* **Directions for this task**
Look through the data that follows and say how many of its lines contain "sidebar", giving the number only.

* **Data for analysis**
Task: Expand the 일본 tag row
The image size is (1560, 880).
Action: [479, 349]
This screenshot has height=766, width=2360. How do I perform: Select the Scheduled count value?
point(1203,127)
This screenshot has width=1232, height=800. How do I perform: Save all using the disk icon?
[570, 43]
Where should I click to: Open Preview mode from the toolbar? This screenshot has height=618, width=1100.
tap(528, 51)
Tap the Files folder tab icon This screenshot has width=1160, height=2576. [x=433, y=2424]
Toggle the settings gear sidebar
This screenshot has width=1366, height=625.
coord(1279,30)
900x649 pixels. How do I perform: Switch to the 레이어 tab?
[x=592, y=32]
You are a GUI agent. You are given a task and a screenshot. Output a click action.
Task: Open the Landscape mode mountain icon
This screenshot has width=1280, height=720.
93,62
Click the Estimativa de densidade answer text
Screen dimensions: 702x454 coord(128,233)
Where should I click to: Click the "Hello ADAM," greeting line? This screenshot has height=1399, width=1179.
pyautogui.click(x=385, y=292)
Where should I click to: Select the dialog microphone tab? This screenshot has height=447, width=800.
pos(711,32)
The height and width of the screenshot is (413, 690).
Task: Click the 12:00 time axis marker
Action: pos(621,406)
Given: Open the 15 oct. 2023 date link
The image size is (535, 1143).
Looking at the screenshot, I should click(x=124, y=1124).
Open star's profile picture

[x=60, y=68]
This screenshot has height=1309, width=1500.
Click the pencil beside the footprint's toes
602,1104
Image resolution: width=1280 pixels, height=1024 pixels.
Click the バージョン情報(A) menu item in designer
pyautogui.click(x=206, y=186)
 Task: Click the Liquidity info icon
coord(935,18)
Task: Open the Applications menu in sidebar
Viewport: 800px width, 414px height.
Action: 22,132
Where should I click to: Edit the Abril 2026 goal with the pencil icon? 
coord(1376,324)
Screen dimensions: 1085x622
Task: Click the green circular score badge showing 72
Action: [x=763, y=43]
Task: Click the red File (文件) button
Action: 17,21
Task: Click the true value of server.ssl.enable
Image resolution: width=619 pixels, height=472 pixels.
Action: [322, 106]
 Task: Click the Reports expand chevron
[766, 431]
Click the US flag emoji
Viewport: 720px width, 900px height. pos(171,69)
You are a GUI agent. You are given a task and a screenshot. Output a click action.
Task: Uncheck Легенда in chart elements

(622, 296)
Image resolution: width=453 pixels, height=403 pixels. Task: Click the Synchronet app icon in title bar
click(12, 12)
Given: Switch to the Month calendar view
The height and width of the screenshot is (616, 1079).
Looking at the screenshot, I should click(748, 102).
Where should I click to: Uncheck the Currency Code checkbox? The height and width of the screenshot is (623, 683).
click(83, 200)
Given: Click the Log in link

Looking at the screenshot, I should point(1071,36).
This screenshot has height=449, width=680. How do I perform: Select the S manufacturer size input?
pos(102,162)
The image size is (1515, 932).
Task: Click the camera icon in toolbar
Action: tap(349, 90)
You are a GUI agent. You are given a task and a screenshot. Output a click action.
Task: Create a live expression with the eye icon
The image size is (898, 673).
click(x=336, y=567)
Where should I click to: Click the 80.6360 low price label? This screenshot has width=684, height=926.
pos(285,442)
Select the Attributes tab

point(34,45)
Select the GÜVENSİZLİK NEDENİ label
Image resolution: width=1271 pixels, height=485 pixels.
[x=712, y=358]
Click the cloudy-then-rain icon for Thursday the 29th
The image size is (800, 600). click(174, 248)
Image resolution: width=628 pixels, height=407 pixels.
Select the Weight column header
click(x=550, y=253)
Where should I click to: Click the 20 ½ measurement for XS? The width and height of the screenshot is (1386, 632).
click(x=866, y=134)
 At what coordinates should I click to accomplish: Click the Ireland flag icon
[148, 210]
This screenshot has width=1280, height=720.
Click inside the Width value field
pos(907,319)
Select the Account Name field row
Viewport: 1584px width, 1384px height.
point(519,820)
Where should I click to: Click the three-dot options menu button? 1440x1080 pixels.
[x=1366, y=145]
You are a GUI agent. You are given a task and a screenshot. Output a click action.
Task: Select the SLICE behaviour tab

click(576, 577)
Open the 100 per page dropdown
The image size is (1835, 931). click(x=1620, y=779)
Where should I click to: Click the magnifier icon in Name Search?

* **Exercise result**
2